» TASK DATA:
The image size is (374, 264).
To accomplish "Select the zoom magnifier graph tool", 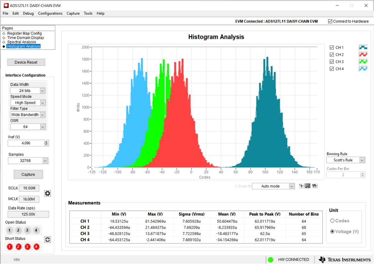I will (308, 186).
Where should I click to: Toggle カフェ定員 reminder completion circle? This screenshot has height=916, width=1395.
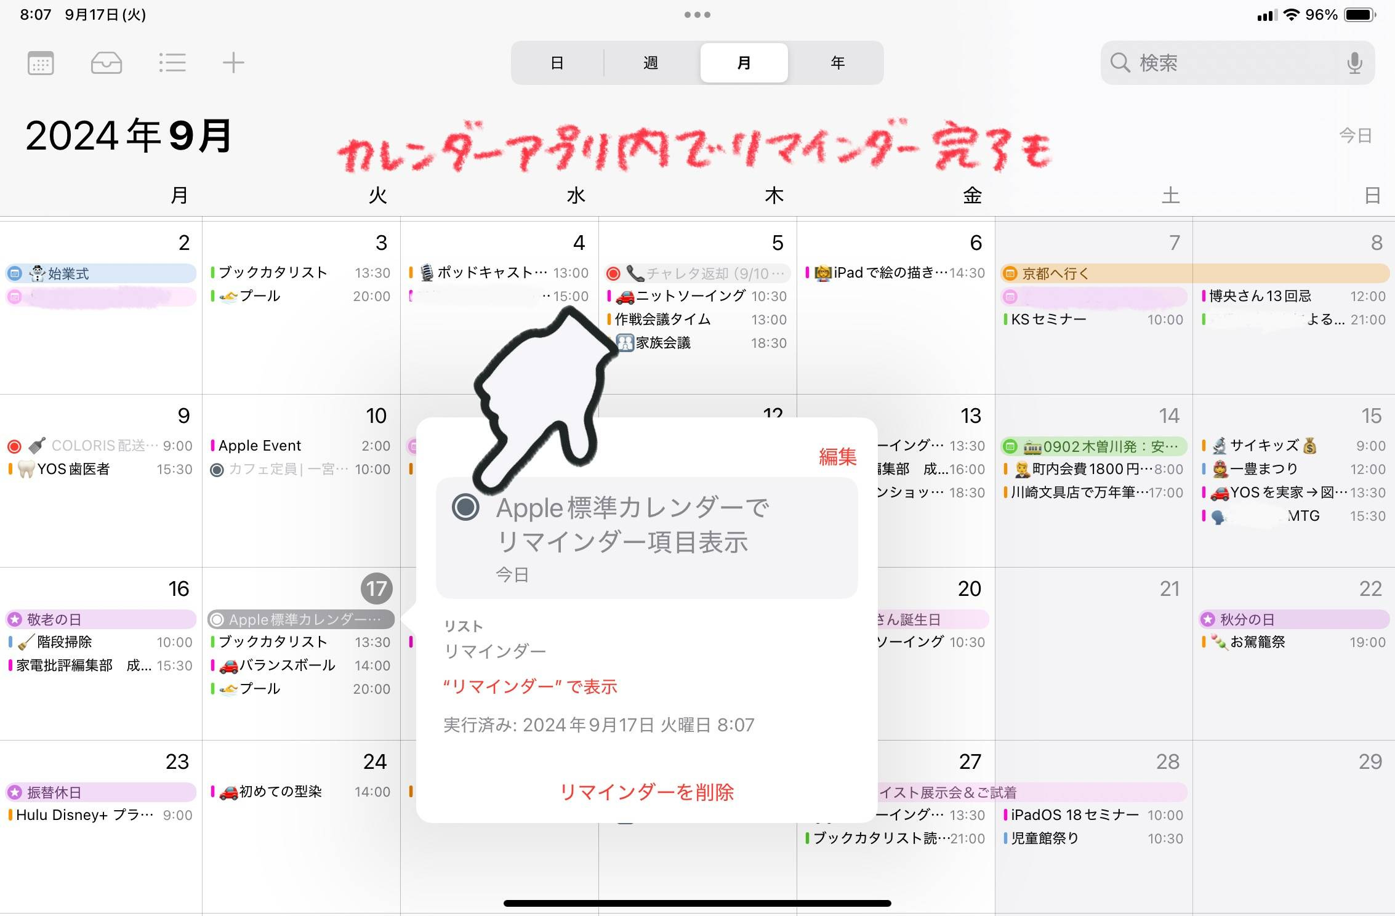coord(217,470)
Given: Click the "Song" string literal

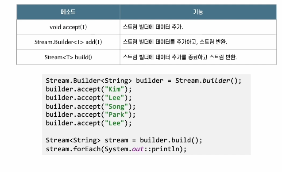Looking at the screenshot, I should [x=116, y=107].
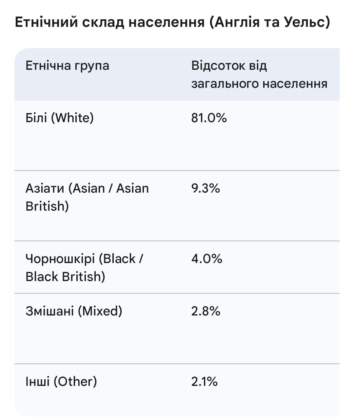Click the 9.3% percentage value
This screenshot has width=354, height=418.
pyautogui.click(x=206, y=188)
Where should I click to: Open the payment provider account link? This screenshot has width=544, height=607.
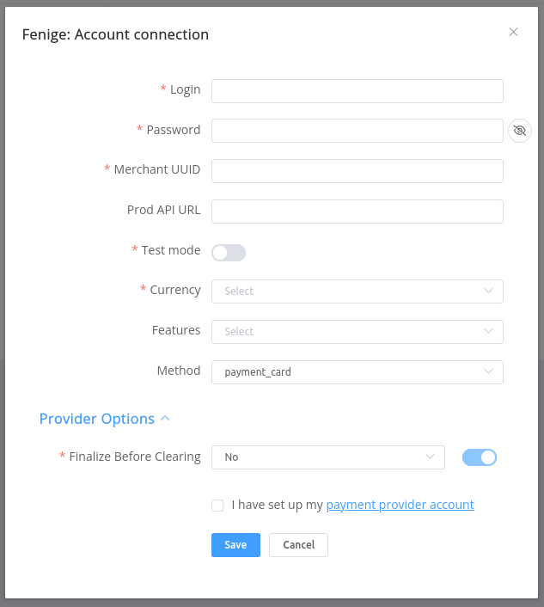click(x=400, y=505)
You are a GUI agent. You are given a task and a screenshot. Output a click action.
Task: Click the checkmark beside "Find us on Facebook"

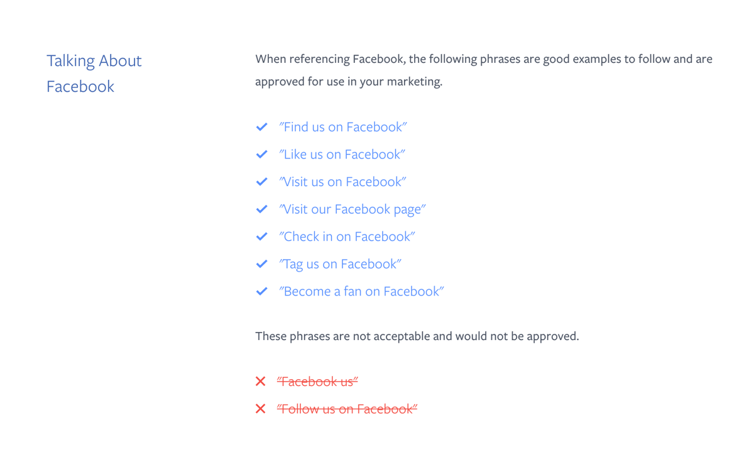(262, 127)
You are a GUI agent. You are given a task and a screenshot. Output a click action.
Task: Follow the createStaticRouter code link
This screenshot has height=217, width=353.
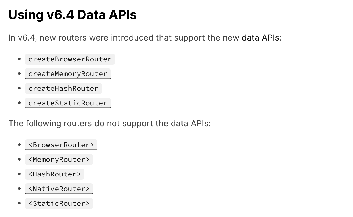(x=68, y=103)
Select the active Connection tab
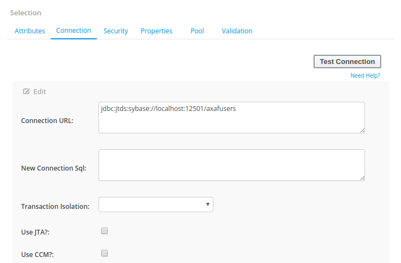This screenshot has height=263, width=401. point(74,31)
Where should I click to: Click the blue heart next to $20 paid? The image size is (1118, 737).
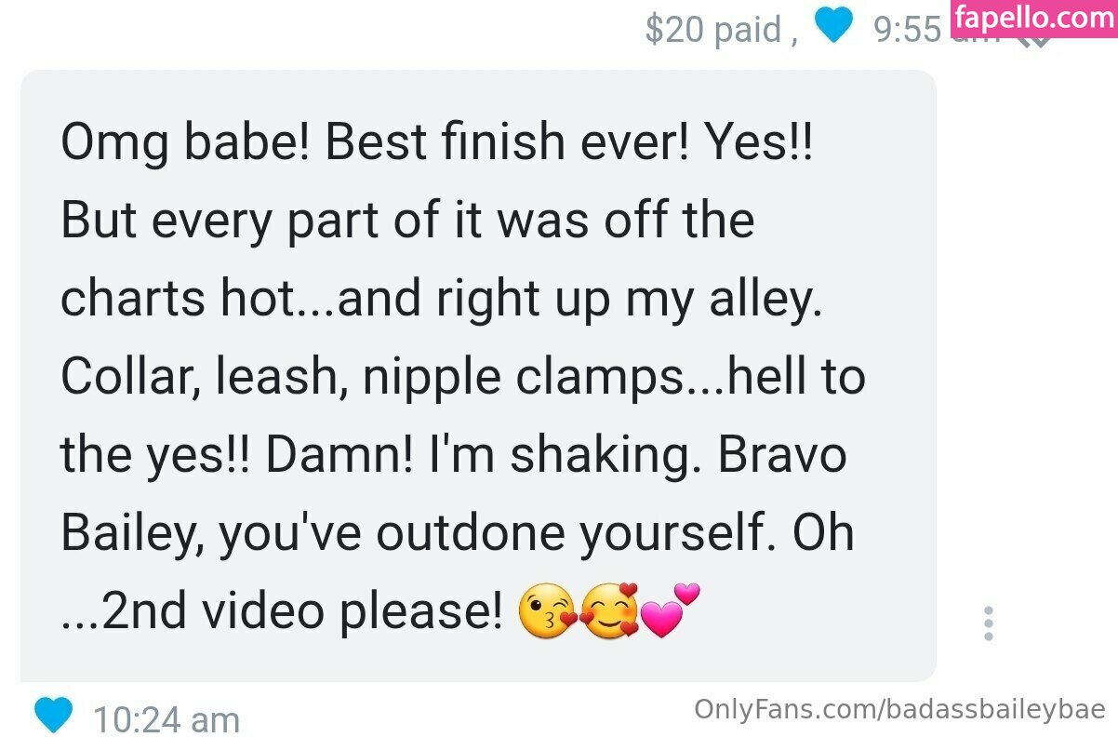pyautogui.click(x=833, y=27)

» WORK REQUIRED: Recast the material from the line containing "Where should I click to: Click" through the end of the material, both included, as a Markdown table with the columns Row and Line, one row per nonblank line. Leave the pictures out.

» WRITTEN ANSWER:
| Row | Line |
|---|---|
| 1 | Where should I click to: Click the blue heart next to $20 paid? The image size is (1118, 737). |
| 2 | pyautogui.click(x=833, y=27) |